Exercise brief
Print, exactly as written, the line containing "Task: Switch to the VP Documents step" and every line after it, ending with the final line of the data below.

--- Data for review Enclosed Below ---

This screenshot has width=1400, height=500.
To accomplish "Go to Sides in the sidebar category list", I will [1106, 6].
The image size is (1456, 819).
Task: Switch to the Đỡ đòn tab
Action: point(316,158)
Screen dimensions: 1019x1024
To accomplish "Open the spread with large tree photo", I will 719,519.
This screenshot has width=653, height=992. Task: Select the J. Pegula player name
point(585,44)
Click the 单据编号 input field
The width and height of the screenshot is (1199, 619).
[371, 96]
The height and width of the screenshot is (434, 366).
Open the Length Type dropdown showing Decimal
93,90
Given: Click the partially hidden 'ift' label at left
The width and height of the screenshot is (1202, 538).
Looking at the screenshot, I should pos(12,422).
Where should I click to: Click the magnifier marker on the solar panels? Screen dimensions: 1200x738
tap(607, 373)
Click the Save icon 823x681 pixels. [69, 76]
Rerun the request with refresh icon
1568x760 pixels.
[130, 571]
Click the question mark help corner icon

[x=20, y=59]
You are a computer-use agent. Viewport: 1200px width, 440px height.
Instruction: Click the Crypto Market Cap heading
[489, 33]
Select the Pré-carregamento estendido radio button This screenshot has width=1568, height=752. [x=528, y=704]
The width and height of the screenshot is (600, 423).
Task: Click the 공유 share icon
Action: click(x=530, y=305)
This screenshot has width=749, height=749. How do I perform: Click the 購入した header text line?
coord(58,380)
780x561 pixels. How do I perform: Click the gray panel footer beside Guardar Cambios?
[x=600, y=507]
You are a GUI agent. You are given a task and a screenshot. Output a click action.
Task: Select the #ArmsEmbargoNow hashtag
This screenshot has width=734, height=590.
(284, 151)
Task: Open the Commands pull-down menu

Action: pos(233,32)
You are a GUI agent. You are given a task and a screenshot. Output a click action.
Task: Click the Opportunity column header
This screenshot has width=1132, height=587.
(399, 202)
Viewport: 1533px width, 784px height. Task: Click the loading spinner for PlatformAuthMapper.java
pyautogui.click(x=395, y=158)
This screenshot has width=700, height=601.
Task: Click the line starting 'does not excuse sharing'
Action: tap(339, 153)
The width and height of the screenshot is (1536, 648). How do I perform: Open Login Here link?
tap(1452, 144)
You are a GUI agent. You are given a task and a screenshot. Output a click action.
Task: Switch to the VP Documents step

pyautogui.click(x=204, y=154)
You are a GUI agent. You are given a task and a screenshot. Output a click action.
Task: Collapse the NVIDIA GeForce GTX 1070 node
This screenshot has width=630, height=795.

--- End of Enclosed Data for review ---

Solution
Task: Switch to the VP Documents step

pyautogui.click(x=204, y=154)
You are a GUI agent. You are given a task and a screenshot. Output a click action.
Task: Collapse the NVIDIA GeForce GTX 1070 node
This screenshot has width=630, height=795.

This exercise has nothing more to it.